→ **The task**:
What is wanted is every record, duplicated word for word.
________
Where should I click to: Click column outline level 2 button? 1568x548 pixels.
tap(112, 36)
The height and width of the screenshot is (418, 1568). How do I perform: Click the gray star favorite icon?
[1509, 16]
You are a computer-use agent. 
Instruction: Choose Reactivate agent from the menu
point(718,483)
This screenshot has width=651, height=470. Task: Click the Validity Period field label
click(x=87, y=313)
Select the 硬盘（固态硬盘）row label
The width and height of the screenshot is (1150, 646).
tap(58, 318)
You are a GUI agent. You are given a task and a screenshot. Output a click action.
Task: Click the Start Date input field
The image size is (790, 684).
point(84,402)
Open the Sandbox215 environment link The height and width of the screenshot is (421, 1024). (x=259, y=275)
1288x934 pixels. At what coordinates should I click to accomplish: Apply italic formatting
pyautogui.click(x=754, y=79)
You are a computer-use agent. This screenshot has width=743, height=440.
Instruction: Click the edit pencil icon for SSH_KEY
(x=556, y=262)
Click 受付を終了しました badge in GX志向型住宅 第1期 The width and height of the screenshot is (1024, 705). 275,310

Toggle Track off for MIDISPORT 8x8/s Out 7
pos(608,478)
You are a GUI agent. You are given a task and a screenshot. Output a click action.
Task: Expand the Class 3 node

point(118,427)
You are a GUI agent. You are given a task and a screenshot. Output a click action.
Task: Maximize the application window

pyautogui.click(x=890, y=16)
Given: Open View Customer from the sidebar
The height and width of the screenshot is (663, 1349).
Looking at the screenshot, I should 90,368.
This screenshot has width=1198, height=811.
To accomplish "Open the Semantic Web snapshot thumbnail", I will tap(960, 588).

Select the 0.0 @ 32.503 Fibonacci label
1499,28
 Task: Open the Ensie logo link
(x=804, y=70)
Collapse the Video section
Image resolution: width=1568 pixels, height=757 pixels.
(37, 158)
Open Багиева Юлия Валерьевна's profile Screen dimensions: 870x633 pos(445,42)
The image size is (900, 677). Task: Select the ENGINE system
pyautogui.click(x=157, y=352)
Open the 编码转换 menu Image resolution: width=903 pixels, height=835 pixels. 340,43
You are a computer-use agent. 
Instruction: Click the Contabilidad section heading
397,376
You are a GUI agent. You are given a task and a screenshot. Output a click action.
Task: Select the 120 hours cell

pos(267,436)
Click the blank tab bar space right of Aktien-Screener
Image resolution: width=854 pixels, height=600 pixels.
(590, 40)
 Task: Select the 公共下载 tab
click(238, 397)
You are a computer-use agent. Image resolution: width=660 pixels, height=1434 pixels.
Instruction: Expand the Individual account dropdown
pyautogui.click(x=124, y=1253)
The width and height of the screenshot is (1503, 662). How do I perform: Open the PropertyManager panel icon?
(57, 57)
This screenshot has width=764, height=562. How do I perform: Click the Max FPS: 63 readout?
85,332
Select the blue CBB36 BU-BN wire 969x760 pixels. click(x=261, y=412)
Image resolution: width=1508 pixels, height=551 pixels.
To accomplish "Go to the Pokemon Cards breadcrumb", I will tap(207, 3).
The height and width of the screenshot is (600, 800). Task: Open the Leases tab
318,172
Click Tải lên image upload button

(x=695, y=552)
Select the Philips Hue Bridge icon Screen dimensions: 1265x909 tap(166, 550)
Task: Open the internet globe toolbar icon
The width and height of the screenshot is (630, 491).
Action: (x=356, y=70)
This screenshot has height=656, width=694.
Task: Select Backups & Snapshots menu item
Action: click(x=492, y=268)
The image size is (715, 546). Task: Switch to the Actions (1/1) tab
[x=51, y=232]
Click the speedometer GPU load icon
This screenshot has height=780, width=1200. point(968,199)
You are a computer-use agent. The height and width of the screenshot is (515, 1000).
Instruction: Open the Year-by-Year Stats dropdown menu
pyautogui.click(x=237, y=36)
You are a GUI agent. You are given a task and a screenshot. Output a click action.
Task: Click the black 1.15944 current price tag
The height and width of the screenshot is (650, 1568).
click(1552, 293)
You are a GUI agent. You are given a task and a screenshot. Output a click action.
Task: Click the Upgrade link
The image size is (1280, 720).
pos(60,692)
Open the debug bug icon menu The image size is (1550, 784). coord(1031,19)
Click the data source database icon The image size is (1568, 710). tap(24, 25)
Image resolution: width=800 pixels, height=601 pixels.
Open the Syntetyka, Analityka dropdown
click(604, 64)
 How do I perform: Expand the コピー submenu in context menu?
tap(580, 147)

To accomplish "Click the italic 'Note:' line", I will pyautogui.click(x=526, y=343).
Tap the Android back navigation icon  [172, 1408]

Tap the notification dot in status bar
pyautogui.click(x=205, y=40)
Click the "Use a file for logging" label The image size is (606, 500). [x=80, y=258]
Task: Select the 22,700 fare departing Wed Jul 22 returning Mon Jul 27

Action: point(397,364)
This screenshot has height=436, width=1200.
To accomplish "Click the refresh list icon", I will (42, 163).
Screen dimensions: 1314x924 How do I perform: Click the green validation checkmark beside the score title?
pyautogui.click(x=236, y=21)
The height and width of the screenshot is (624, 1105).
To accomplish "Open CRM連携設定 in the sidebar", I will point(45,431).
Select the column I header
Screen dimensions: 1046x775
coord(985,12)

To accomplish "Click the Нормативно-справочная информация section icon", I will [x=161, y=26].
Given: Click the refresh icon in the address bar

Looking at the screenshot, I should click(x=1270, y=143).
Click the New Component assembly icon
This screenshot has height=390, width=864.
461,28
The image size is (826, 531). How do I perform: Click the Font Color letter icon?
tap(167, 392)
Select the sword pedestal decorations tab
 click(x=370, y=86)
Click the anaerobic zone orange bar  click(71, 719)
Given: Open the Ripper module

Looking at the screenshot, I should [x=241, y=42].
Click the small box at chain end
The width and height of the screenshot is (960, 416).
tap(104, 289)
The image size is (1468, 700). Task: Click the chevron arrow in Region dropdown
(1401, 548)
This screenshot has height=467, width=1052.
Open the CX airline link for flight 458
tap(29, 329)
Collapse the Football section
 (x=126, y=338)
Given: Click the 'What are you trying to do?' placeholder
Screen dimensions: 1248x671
________
→ **Your solution**:
Where should I click to: Click column outline level 2 button? 1568x548 pixels.
tap(112, 36)
The height and width of the screenshot is (418, 1568). How do I perform: Click the gray star favorite icon?
[1509, 16]
You are a computer-use agent. 
Instruction: Choose Reactivate agent from the menu
point(718,483)
This screenshot has width=651, height=470. Task: Click the Validity Period field label
click(x=87, y=313)
Select the 硬盘（固态硬盘）row label
The width and height of the screenshot is (1150, 646).
tap(58, 318)
You are a GUI agent. You are given a task and a screenshot. Output a click action.
Task: Click the Start Date input field
The image size is (790, 684).
point(84,402)
Open the Sandbox215 environment link The height and width of the screenshot is (421, 1024). (x=259, y=275)
1288x934 pixels. At what coordinates should I click to accomplish: Apply italic formatting
pyautogui.click(x=754, y=79)
You are a computer-use agent. This screenshot has width=743, height=440.
Instruction: Click the edit pencil icon for SSH_KEY
(x=556, y=262)
Click 受付を終了しました badge in GX志向型住宅 第1期 The width and height of the screenshot is (1024, 705). 275,310

Toggle Track off for MIDISPORT 8x8/s Out 7
pos(608,478)
You are a GUI agent. You are given a task and a screenshot. Output a click action.
Task: Expand the Class 3 node

point(118,427)
You are a GUI agent. You are given a task and a screenshot. Output a click action.
Task: Maximize the application window

pyautogui.click(x=890, y=16)
Given: Open View Customer from the sidebar
The height and width of the screenshot is (663, 1349).
Looking at the screenshot, I should 90,368.
This screenshot has width=1198, height=811.
To accomplish "Open the Semantic Web snapshot thumbnail", I will tap(960, 588).

Select the 0.0 @ 32.503 Fibonacci label
1499,28
 Task: Open the Ensie logo link
(x=804, y=70)
Collapse the Video section
Image resolution: width=1568 pixels, height=757 pixels.
(37, 158)
Open Багиева Юлия Валерьевна's profile Screen dimensions: 870x633 pos(445,42)
The image size is (900, 677). Task: Select the ENGINE system
pyautogui.click(x=157, y=352)
Open the 编码转换 menu Image resolution: width=903 pixels, height=835 pixels. 340,43
You are a computer-use agent. 
Instruction: Click the Contabilidad section heading
397,376
You are a GUI agent. You are given a task and a screenshot. Output a click action.
Task: Select the 120 hours cell

pos(267,436)
Click the blank tab bar space right of Aktien-Screener
Image resolution: width=854 pixels, height=600 pixels.
(590, 40)
 Task: Select the 公共下载 tab
click(238, 397)
You are a computer-use agent. Image resolution: width=660 pixels, height=1434 pixels.
Instruction: Expand the Individual account dropdown
pyautogui.click(x=124, y=1253)
The width and height of the screenshot is (1503, 662). How do I perform: Open the PropertyManager panel icon?
(57, 57)
This screenshot has width=764, height=562. How do I perform: Click the Max FPS: 63 readout?
85,332
Select the blue CBB36 BU-BN wire 969x760 pixels. click(x=261, y=412)
Image resolution: width=1508 pixels, height=551 pixels.
To accomplish "Go to the Pokemon Cards breadcrumb", I will tap(207, 3).
The height and width of the screenshot is (600, 800). Task: Open the Leases tab
318,172
Click Tải lên image upload button

(x=695, y=552)
Select the Philips Hue Bridge icon Screen dimensions: 1265x909 tap(166, 550)
Task: Open the internet globe toolbar icon
The width and height of the screenshot is (630, 491).
Action: (x=356, y=70)
This screenshot has height=656, width=694.
Task: Select Backups & Snapshots menu item
Action: click(x=492, y=268)
The image size is (715, 546). Task: Switch to the Actions (1/1) tab
[x=51, y=232]
Click the speedometer GPU load icon
This screenshot has height=780, width=1200. point(968,199)
You are a computer-use agent. The height and width of the screenshot is (515, 1000).
Instruction: Open the Year-by-Year Stats dropdown menu
pyautogui.click(x=237, y=36)
You are a GUI agent. You are given a task and a screenshot. Output a click action.
Task: Click the black 1.15944 current price tag
The height and width of the screenshot is (650, 1568).
click(1552, 293)
You are a GUI agent. You are given a task and a screenshot. Output a click action.
Task: Click the Upgrade link
The image size is (1280, 720).
pos(60,692)
Open the debug bug icon menu The image size is (1550, 784). coord(1031,19)
Click the data source database icon The image size is (1568, 710). tap(24, 25)
Image resolution: width=800 pixels, height=601 pixels.
Open the Syntetyka, Analityka dropdown
click(604, 64)
 How do I perform: Expand the コピー submenu in context menu?
tap(580, 147)

To accomplish "Click the italic 'Note:' line", I will pyautogui.click(x=526, y=343).
Tap the Android back navigation icon  [172, 1408]

Tap the notification dot in status bar
pyautogui.click(x=205, y=40)
Click the "Use a file for logging" label The image size is (606, 500). [x=80, y=258]
Task: Select the 22,700 fare departing Wed Jul 22 returning Mon Jul 27

Action: point(397,364)
This screenshot has height=436, width=1200.
To accomplish "Click the refresh list icon", I will (42, 163).
Screen dimensions: 1314x924 How do I perform: Click the green validation checkmark beside the score title?
pyautogui.click(x=236, y=21)
The height and width of the screenshot is (624, 1105).
To accomplish "Open CRM連携設定 in the sidebar", I will point(45,431).
Select the column I header
Screen dimensions: 1046x775
coord(985,12)

To accomplish "Click the Нормативно-справочная информация section icon", I will [x=161, y=26].
Given: Click the refresh icon in the address bar

Looking at the screenshot, I should click(x=1270, y=143).
Click the New Component assembly icon
This screenshot has height=390, width=864.
461,28
The image size is (826, 531). How do I perform: Click the Font Color letter icon?
tap(167, 392)
Select the sword pedestal decorations tab
 click(x=370, y=86)
Click the anaerobic zone orange bar  click(71, 719)
Given: Open the Ripper module

Looking at the screenshot, I should [x=241, y=42].
Click the small box at chain end
The width and height of the screenshot is (960, 416).
tap(104, 289)
The image size is (1468, 700). Task: Click the chevron arrow in Region dropdown
(1401, 548)
This screenshot has height=467, width=1052.
Open the CX airline link for flight 458
tap(29, 329)
Collapse the Football section
 (x=126, y=338)
Given: Click the 'What are you trying to do?' placeholder
Screen dimensions: 1248x671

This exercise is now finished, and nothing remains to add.